──────── Recorded information

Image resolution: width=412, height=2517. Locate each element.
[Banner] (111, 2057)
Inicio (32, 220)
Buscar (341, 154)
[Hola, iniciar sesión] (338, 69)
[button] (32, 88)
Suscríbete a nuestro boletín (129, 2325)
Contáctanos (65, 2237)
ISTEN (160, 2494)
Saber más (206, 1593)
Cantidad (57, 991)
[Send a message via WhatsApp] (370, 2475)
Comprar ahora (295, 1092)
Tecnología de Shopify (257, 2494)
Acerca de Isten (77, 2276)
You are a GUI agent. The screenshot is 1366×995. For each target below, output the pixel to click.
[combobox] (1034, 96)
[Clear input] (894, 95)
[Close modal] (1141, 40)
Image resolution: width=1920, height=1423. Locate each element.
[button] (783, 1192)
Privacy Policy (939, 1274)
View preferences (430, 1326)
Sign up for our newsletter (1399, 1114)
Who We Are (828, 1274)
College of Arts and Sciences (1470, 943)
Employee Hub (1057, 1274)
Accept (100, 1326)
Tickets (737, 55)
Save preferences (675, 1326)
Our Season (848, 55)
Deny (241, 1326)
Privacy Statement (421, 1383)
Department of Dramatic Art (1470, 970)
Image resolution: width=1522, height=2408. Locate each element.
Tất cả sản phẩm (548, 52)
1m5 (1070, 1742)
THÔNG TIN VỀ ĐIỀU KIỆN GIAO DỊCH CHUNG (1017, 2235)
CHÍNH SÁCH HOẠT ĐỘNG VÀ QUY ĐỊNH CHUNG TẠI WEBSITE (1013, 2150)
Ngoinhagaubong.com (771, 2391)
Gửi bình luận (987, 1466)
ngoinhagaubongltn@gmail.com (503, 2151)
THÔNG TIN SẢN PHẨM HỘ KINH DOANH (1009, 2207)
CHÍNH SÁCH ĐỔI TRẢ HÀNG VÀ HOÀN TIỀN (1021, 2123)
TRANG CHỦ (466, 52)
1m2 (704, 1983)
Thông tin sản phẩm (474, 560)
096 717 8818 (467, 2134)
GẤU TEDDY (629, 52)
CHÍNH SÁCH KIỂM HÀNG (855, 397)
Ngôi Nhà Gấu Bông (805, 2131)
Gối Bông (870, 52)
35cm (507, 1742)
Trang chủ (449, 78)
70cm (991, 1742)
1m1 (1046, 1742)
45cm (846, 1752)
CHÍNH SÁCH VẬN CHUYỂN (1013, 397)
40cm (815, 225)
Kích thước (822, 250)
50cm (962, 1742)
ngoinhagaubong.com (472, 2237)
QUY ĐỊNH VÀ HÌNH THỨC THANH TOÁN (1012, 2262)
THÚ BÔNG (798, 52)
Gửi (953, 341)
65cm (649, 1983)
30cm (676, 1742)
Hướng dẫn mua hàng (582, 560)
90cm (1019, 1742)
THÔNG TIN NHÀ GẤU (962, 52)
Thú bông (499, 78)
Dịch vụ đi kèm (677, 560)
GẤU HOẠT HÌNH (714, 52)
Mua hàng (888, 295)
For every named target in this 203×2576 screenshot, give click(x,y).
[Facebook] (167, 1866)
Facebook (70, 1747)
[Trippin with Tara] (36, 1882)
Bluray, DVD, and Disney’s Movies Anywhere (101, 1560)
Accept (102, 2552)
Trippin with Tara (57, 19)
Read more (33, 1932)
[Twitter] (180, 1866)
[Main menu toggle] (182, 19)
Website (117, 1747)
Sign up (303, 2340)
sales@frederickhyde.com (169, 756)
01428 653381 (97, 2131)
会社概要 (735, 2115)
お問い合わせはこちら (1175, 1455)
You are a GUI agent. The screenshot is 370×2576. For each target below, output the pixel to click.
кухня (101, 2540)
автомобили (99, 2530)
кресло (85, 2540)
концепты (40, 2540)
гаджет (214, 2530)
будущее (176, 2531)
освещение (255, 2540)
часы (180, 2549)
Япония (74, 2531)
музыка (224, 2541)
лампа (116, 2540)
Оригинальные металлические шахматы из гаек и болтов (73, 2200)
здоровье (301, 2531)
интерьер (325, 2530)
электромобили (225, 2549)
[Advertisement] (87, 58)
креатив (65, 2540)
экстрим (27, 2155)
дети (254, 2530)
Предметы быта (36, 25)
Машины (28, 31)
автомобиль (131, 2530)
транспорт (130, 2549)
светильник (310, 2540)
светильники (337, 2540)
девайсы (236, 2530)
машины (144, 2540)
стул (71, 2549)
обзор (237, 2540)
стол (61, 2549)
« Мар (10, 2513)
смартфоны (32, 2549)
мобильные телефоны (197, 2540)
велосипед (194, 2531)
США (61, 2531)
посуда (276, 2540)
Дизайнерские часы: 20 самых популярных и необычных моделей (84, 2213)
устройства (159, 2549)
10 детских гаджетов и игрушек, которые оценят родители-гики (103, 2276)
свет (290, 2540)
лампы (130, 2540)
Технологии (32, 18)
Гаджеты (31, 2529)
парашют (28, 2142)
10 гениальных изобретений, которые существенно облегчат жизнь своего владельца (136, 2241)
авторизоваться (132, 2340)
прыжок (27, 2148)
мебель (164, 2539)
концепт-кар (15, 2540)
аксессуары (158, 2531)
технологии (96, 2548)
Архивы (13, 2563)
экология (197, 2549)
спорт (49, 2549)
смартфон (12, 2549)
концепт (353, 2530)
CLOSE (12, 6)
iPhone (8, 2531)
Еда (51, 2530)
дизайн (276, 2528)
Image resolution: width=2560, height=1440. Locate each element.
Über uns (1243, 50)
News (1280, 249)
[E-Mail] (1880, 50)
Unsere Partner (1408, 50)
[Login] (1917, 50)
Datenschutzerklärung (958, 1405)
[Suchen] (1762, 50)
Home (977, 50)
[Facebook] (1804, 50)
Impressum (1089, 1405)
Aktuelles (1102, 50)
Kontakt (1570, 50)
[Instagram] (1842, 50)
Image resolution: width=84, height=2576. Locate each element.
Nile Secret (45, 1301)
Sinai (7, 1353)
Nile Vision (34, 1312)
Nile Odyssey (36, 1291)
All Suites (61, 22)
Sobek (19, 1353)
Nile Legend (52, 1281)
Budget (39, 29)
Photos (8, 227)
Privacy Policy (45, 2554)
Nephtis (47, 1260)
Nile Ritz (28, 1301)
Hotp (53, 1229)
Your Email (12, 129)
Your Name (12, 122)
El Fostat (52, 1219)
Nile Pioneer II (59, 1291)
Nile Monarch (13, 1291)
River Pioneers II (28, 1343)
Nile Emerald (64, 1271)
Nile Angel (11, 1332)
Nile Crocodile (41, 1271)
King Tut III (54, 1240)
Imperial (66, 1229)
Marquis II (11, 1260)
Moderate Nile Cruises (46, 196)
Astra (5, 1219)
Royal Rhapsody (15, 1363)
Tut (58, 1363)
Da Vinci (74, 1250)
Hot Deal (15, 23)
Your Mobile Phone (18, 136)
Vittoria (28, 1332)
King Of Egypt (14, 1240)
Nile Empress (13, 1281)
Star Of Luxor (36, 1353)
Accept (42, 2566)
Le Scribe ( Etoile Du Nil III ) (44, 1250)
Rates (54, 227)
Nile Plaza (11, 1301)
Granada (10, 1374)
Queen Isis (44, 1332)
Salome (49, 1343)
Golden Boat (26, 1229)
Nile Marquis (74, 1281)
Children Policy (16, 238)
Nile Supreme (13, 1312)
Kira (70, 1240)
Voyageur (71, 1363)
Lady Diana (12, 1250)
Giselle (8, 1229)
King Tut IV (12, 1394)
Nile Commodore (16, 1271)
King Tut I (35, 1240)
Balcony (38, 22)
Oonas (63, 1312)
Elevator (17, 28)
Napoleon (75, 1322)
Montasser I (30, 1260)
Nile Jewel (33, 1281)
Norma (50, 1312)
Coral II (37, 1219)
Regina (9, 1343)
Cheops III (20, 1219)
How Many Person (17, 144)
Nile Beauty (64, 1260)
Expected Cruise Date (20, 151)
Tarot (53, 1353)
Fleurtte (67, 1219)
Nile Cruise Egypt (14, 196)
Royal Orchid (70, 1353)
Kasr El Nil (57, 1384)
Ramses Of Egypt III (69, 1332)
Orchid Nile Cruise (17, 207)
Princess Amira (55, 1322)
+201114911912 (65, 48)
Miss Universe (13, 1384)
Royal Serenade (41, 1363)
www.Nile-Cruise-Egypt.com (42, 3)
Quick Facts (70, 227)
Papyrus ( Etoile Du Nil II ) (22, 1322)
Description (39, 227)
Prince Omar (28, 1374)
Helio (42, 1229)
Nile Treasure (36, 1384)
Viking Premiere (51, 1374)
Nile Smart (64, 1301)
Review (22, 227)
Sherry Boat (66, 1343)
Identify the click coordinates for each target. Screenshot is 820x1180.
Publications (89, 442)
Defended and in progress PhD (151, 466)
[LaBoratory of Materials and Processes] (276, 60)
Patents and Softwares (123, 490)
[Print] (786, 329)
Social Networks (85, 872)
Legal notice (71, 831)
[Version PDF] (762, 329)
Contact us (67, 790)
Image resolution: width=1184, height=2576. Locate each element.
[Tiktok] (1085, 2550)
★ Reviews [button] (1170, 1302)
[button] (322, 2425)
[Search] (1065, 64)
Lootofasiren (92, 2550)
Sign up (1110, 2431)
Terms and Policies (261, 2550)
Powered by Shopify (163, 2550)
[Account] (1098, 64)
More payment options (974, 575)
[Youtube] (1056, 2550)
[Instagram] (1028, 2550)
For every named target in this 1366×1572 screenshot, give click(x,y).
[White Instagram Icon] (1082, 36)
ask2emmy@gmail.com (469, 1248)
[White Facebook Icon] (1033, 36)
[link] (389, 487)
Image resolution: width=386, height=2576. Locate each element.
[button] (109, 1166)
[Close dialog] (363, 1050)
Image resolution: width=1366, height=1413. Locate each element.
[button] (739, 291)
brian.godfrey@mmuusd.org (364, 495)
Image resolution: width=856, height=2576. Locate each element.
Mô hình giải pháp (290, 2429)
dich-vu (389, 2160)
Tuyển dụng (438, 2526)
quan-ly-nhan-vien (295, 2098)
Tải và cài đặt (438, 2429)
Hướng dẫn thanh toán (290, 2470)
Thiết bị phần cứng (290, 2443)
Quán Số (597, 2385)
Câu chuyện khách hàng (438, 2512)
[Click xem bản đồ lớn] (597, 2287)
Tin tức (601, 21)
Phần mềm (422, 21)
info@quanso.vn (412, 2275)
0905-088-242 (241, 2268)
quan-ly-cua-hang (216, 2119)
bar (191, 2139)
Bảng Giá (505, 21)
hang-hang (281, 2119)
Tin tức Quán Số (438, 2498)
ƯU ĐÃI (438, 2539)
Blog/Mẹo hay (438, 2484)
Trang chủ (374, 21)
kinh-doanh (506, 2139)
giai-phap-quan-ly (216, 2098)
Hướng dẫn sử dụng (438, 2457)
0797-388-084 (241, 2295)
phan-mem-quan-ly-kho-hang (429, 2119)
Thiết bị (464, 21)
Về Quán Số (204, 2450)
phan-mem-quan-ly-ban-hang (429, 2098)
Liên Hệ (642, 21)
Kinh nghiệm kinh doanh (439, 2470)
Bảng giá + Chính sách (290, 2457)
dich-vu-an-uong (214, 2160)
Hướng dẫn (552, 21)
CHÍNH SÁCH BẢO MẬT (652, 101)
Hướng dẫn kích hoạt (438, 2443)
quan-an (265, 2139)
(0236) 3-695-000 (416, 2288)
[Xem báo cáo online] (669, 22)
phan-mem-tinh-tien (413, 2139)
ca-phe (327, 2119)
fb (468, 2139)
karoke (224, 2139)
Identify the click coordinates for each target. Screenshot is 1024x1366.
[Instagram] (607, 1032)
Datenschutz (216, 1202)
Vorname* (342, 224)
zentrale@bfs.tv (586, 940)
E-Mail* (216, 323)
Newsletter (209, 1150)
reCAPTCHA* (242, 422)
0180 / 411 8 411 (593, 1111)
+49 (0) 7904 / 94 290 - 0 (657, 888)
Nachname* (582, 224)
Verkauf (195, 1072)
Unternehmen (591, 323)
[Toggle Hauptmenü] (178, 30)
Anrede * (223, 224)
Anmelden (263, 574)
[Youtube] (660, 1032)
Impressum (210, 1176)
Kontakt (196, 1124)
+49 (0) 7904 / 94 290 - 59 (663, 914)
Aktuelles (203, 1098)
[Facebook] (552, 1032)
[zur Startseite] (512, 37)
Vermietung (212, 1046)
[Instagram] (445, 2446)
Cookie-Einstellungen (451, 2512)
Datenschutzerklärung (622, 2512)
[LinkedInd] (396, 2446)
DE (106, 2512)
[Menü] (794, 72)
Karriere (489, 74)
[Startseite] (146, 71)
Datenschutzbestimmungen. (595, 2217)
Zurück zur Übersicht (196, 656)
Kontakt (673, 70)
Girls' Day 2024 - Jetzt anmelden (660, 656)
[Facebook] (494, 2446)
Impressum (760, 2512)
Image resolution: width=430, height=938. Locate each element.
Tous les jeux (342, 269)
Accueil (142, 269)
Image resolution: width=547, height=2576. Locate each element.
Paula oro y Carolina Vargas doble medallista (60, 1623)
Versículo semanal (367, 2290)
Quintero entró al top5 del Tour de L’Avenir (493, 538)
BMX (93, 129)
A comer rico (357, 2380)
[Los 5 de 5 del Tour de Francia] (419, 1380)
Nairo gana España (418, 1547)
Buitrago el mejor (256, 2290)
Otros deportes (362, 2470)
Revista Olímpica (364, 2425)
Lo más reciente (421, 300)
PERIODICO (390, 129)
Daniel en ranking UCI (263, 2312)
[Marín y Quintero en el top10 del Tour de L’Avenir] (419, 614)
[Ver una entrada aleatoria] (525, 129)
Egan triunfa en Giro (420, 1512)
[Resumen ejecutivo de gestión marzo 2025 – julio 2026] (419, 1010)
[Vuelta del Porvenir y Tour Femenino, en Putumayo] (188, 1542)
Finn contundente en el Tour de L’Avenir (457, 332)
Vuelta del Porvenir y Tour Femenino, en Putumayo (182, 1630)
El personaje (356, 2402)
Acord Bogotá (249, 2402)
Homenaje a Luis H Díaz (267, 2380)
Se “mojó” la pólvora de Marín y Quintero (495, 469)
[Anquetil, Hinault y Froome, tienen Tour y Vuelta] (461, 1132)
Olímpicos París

────────────────

- **Exercise requirements**: Using the data above, extract exactly the lines from the one that holds "ca-phe (327, 2119)" to the one that holds "0 (657, 888)", both ends included, and no others.

- **Task output**:
ca-phe (327, 2119)
fb (468, 2139)
karoke (224, 2139)
Identify the click coordinates for each target. Screenshot is 1024x1366.
[Instagram] (607, 1032)
Datenschutz (216, 1202)
Vorname* (342, 224)
zentrale@bfs.tv (586, 940)
E-Mail* (216, 323)
Newsletter (209, 1150)
reCAPTCHA* (242, 422)
0180 / 411 8 411 (593, 1111)
+49 (0) 7904 / 94 290 - 0 (657, 888)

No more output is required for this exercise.